Issues Point by Point

[maggard]

1. Satellite

   Lovely solution, just one problem: They don't stay put.

   Sure over the equator they can orbit at the same rate the planet rotates and so appear "fixed" but that only works over that narrow ecliptic. Instead to cover extreme N. & S. latitudes one needs sats on a much more inclined orbit and then they're out of sight much of the time, a dozen or so would be required to provide continuous coverage. That means a couple of expensive launches, a serious of expensive sats, and of course their own-going management (course-corrections, problem resolution, etc.)

2. Radio Repeaters

   Why not build a series of microwave repeaters or such, bring the cable to the shore then broadcast the rest of the way? A couple of reasons:

   1. Putting in place that many repeater stations across the Antarctic would be difficult. They'd need to be tall, durable (in super-cold weather), well-anchored, and able to compensate for slowly moving stations.
   2. Getting back to them to fix any problems would be well nigh impossible much of the year so lots of redundancy, increased complexity, etc.
   3. Where's the power to come from? There isn't any local grid to plug in to and as the Canadians & Siberians will attest running long power lines across extreme latitudes is difficult (no grounding, lots of electromagnetic effects from aural storms, etc.) Solar won't work for a few months a year plus there's the buildup problem, burning hydrocarbons wouldn't be allowed plus would require regular refueling, and radiothermal seems very unlikely.

3. Fiberoptic Cable

   Yes fiber isn't the most robust material on its own. On the other hand it can be clad in all sorts of super-durable materials to protect it.

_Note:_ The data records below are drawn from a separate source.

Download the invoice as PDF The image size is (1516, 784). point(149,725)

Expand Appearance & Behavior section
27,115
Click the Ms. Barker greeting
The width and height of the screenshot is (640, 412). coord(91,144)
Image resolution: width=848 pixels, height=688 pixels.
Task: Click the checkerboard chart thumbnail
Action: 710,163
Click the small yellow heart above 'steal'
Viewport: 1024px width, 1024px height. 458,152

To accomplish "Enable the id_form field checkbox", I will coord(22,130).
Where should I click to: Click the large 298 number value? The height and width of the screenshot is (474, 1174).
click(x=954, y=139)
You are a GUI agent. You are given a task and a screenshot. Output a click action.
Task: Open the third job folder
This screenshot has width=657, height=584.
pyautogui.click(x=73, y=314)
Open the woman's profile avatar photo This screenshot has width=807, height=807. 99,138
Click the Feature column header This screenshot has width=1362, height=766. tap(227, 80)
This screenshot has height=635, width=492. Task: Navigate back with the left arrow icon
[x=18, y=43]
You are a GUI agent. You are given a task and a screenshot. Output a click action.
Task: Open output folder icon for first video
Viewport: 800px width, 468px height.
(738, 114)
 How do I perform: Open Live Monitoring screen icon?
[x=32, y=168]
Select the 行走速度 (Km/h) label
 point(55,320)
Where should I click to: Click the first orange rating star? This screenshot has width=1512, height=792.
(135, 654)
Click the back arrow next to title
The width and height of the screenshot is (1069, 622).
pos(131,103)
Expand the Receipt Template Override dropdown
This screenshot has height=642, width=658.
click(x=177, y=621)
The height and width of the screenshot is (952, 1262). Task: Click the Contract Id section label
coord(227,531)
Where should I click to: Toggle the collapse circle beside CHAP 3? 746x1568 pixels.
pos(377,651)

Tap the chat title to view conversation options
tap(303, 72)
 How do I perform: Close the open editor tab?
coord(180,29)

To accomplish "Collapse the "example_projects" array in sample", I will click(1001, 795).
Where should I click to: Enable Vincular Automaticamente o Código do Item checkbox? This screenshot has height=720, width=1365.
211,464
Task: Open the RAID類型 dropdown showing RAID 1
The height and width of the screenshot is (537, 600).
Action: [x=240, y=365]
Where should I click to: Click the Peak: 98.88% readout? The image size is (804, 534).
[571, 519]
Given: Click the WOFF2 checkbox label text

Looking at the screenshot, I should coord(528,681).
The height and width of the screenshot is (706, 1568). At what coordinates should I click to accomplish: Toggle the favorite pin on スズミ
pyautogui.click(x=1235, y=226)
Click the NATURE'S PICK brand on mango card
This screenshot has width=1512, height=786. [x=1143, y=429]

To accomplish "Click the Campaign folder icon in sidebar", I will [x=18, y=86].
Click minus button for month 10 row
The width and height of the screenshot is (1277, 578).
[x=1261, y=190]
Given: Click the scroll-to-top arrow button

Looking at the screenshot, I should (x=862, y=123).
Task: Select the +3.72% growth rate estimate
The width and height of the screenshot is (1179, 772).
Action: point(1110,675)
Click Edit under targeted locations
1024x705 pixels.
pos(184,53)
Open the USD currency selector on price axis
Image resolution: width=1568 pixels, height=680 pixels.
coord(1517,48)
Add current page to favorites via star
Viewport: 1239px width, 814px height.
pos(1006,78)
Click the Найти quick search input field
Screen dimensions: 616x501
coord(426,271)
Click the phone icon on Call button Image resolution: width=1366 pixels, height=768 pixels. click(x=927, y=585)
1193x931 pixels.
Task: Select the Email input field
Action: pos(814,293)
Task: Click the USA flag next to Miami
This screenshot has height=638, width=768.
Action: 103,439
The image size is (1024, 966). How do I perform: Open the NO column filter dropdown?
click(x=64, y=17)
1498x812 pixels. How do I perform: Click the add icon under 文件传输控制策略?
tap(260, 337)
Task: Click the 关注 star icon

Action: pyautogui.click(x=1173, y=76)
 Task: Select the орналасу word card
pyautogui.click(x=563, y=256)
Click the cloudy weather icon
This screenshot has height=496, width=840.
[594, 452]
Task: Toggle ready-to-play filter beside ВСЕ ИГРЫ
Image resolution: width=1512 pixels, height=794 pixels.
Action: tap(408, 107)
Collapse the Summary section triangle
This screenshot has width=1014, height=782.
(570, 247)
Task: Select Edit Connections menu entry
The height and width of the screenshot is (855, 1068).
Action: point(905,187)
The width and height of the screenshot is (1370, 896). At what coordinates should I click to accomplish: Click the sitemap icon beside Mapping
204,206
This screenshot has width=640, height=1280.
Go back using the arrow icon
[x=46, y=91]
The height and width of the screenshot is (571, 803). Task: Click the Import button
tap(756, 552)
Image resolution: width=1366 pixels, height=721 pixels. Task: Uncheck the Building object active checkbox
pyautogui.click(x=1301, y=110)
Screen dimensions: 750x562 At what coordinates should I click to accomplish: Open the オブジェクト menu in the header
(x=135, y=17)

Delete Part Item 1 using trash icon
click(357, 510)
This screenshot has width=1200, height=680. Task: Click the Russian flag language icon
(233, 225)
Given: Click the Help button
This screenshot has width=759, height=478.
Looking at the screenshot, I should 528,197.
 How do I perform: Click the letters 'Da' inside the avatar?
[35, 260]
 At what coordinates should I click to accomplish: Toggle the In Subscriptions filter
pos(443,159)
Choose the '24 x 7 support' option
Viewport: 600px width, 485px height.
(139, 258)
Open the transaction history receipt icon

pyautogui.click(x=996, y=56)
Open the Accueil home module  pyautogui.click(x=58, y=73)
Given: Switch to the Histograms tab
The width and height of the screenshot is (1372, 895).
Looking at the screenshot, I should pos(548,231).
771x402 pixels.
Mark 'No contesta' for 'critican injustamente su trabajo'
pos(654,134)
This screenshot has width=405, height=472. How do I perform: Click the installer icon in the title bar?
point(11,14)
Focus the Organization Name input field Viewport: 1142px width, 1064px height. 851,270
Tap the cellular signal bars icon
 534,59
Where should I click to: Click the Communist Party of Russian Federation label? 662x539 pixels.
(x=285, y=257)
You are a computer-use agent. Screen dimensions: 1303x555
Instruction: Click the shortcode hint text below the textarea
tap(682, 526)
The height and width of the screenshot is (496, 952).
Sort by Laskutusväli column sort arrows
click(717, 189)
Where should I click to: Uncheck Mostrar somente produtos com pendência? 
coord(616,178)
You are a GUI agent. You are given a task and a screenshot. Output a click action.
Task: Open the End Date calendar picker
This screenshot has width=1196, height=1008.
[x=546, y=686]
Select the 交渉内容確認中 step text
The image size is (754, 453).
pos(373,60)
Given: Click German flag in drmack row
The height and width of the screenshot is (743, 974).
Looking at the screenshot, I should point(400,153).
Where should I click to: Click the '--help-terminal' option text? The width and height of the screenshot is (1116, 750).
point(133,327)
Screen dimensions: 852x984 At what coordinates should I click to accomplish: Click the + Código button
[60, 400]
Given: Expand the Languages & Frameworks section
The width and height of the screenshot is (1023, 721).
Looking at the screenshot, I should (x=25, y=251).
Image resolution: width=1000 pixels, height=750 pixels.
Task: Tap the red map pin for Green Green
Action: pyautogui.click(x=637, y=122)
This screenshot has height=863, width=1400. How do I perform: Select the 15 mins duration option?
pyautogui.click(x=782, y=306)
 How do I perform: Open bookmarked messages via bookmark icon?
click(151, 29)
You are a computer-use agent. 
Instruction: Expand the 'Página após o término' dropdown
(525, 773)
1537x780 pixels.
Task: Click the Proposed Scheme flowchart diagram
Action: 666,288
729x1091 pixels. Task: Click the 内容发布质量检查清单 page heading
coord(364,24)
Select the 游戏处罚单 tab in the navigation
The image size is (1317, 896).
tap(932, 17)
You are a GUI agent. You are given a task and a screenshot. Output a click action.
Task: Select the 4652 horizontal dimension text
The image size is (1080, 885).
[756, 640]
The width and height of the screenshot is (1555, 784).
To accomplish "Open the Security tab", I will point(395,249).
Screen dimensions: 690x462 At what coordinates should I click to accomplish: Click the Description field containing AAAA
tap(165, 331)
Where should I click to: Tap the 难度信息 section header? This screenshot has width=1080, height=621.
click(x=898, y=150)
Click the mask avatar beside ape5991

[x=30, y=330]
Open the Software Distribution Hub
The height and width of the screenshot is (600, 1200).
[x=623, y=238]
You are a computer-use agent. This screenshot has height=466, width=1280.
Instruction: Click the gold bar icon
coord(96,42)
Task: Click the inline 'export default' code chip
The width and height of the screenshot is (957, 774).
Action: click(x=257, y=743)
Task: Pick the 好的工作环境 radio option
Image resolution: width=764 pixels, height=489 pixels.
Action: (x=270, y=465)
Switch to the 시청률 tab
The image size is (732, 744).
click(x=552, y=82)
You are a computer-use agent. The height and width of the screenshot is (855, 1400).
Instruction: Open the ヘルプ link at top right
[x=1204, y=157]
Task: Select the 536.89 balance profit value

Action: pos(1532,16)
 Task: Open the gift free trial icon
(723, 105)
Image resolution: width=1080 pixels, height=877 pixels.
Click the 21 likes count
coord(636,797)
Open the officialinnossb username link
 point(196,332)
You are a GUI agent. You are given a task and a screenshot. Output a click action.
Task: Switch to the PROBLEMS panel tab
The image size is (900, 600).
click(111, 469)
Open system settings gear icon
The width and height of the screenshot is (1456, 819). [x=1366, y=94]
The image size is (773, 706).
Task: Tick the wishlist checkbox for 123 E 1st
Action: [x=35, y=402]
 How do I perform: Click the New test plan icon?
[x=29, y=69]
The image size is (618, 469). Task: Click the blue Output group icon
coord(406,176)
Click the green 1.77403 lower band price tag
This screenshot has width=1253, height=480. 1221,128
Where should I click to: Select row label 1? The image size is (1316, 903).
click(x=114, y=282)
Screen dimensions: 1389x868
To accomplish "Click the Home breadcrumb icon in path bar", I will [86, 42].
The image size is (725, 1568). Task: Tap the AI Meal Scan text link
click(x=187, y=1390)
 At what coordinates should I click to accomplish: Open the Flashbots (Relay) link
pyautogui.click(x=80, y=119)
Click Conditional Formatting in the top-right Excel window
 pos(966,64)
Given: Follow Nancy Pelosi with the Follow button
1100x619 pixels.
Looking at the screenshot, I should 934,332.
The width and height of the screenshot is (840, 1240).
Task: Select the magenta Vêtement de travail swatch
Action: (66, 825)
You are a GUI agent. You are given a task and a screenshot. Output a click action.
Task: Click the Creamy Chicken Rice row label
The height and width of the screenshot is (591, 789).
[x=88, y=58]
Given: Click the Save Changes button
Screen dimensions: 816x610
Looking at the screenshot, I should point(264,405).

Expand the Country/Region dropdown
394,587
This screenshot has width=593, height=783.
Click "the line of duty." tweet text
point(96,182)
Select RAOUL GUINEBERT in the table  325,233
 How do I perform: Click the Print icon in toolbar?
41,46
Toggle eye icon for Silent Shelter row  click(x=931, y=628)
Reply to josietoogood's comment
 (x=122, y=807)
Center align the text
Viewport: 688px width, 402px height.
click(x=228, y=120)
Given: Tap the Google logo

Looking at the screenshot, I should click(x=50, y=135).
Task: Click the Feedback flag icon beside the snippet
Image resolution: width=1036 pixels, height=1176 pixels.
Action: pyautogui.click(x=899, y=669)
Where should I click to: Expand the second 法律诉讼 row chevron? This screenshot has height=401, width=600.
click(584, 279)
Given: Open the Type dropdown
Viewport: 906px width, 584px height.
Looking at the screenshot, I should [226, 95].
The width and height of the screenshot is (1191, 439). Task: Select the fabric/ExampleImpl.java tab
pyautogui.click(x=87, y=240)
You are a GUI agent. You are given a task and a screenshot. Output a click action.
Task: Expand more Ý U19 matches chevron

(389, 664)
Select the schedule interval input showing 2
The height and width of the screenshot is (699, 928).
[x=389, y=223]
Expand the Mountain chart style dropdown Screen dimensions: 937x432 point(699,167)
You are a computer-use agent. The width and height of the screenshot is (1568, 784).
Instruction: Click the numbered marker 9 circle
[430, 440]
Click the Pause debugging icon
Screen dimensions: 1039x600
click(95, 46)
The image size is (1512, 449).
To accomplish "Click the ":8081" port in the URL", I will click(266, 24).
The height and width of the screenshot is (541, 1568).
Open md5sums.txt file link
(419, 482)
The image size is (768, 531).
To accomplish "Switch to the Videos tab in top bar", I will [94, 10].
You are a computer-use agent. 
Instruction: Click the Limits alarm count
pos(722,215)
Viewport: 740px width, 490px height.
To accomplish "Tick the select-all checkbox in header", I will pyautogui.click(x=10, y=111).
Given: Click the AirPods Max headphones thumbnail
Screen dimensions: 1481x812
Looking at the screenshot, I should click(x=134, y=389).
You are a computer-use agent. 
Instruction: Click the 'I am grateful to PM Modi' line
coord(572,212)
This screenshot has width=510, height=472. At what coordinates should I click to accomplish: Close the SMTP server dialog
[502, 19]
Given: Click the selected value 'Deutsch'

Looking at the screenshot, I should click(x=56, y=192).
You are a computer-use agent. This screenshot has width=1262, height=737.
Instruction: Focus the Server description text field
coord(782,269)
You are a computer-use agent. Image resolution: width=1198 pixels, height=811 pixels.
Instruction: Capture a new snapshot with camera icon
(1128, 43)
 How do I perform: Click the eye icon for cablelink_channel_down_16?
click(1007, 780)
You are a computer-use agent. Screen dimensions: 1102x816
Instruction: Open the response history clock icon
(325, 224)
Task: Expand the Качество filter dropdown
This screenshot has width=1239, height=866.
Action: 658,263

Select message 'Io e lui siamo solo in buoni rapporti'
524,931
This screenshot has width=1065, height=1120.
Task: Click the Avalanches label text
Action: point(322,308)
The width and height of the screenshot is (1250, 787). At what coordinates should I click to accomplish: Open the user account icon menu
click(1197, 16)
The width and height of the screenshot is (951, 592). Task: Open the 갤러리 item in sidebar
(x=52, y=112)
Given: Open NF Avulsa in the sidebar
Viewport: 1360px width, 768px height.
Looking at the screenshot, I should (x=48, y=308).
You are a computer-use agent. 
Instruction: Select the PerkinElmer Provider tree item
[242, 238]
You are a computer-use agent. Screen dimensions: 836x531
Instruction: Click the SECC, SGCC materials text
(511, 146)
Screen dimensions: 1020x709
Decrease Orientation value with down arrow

   To protect from stretching the fiber might be coiled inside an outer cladding so it's 2x or 3x as long as required. Or it could be threaded through an outer cladding (think 'garden hose') so it can slide back and forth under slight tension between 1km "reservoir" loops.

   Of course there's still the problem of powering the repeaters, but then that's why this contract is out there: To get folks interested in solving the problem.

Hmm, what would the Thunderbirds have done?